» **WORK TASK**
Count the lines in the entries below that contain the string "Describe", matching case exactly. Reply with the number alone.

» **EXTRACTED ENTRIES**

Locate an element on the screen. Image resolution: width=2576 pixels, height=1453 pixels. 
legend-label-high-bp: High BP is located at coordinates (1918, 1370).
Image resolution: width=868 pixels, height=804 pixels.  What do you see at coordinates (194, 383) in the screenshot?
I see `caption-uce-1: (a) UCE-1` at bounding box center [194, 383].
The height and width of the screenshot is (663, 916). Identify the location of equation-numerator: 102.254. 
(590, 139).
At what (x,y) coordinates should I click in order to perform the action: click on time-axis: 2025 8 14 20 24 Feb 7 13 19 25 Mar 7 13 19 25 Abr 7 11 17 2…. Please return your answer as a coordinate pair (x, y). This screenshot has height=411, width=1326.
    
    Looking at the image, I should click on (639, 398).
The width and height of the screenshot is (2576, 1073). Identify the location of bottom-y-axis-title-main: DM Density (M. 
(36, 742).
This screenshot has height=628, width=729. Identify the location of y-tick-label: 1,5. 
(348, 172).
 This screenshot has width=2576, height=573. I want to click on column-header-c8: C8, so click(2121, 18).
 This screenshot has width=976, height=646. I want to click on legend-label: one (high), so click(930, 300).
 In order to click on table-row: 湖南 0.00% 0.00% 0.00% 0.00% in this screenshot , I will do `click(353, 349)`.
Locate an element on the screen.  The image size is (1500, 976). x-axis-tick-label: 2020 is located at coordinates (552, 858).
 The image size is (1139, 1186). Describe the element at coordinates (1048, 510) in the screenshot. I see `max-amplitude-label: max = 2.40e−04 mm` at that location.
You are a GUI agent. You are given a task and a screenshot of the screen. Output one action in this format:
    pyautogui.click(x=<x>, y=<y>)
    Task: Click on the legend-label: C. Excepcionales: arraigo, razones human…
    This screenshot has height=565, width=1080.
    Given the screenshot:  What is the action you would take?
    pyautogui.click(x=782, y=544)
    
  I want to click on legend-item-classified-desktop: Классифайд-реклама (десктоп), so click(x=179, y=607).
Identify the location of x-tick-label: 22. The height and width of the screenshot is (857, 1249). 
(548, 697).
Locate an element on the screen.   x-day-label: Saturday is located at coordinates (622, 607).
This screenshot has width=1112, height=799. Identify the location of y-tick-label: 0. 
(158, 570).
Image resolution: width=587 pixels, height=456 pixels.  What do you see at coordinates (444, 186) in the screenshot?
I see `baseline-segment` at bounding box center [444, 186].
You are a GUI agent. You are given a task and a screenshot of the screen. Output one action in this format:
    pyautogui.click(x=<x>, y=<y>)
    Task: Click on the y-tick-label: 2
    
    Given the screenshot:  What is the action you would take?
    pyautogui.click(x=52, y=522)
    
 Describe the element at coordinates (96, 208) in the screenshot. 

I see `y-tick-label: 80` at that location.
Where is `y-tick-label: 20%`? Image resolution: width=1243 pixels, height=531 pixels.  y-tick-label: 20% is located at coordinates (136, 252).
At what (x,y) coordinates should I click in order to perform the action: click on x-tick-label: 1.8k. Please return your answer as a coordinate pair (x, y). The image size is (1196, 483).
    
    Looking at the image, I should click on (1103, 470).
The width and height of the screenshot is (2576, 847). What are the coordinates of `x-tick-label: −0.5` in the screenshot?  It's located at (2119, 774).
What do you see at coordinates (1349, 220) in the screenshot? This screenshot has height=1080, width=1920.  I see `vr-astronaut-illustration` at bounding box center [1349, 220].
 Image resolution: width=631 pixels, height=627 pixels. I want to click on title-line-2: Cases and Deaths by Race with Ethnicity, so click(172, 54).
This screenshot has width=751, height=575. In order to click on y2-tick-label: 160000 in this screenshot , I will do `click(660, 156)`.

» **WRITTEN ANSWER**
2